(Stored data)
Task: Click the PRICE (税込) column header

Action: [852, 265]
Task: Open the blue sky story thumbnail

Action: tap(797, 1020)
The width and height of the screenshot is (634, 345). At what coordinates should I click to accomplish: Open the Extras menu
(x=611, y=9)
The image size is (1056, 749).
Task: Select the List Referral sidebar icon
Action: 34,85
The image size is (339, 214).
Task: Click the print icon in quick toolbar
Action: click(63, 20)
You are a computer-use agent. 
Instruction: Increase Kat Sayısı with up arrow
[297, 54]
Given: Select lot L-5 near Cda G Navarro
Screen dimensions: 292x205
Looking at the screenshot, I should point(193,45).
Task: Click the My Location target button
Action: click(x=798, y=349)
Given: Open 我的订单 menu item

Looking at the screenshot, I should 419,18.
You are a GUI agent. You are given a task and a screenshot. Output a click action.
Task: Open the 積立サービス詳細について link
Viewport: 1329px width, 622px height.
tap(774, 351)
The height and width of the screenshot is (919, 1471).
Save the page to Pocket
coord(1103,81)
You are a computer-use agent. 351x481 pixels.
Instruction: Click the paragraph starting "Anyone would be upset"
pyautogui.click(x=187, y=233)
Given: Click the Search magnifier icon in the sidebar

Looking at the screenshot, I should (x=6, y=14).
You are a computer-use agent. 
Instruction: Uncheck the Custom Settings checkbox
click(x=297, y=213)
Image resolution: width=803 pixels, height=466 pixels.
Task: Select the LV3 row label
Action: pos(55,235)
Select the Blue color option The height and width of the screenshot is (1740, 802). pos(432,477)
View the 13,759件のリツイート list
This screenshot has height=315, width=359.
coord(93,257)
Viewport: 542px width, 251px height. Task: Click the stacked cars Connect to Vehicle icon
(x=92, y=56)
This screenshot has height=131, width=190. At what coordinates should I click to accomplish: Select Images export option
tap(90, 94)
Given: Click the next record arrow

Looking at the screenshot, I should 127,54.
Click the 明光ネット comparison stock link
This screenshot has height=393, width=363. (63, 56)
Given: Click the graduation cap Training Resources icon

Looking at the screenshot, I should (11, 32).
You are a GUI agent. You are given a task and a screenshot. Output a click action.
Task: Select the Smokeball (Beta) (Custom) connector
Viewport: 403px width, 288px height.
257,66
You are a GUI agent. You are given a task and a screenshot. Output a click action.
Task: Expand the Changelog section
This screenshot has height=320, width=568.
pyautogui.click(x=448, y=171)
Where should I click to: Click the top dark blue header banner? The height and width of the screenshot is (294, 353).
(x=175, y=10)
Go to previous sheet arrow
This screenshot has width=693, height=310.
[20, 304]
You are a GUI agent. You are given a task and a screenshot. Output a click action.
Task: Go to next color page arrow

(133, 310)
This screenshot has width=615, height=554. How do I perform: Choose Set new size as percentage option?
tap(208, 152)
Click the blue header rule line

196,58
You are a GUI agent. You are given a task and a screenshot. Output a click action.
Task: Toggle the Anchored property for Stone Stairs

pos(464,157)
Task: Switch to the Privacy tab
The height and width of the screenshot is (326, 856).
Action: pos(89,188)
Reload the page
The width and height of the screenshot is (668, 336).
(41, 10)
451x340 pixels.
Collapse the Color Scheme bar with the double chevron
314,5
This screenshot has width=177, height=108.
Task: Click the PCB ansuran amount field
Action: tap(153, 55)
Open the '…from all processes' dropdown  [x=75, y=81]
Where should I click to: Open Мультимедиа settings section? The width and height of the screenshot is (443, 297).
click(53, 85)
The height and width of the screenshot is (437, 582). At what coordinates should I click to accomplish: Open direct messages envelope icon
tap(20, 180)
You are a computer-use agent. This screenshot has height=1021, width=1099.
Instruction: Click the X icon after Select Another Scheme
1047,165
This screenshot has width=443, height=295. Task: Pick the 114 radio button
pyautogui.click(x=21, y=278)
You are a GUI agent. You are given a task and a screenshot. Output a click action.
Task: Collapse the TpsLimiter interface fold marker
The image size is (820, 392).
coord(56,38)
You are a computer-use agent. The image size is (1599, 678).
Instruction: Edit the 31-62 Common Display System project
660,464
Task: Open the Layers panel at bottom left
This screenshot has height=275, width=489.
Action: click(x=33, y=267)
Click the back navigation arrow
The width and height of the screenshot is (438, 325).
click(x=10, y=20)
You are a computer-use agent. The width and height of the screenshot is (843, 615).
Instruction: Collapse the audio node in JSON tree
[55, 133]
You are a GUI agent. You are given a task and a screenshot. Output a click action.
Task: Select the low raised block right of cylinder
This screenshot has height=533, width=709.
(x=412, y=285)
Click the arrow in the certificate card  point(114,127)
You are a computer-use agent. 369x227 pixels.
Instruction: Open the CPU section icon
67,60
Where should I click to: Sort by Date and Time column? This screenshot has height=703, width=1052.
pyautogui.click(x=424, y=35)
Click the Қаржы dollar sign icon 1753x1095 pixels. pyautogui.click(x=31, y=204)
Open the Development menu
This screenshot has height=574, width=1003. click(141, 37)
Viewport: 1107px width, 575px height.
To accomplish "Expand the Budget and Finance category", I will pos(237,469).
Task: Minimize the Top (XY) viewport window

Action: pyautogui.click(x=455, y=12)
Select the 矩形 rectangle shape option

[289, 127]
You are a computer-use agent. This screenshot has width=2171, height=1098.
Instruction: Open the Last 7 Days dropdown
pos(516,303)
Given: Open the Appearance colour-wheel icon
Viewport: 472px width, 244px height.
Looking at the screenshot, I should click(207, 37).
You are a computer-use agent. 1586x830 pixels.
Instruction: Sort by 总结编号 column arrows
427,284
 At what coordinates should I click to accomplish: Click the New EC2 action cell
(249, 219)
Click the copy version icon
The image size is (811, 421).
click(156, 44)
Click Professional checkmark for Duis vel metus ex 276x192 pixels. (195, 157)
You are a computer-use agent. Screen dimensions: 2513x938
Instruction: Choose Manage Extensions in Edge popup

→ **EXERCISE DESCRIPTION**
Extract every line from the stored data above that contains the string "point". Case counts.

→ **SOLVED PROBLEM**
Looking at the screenshot, I should point(193,45).
Click the arrow in the certificate card  point(114,127)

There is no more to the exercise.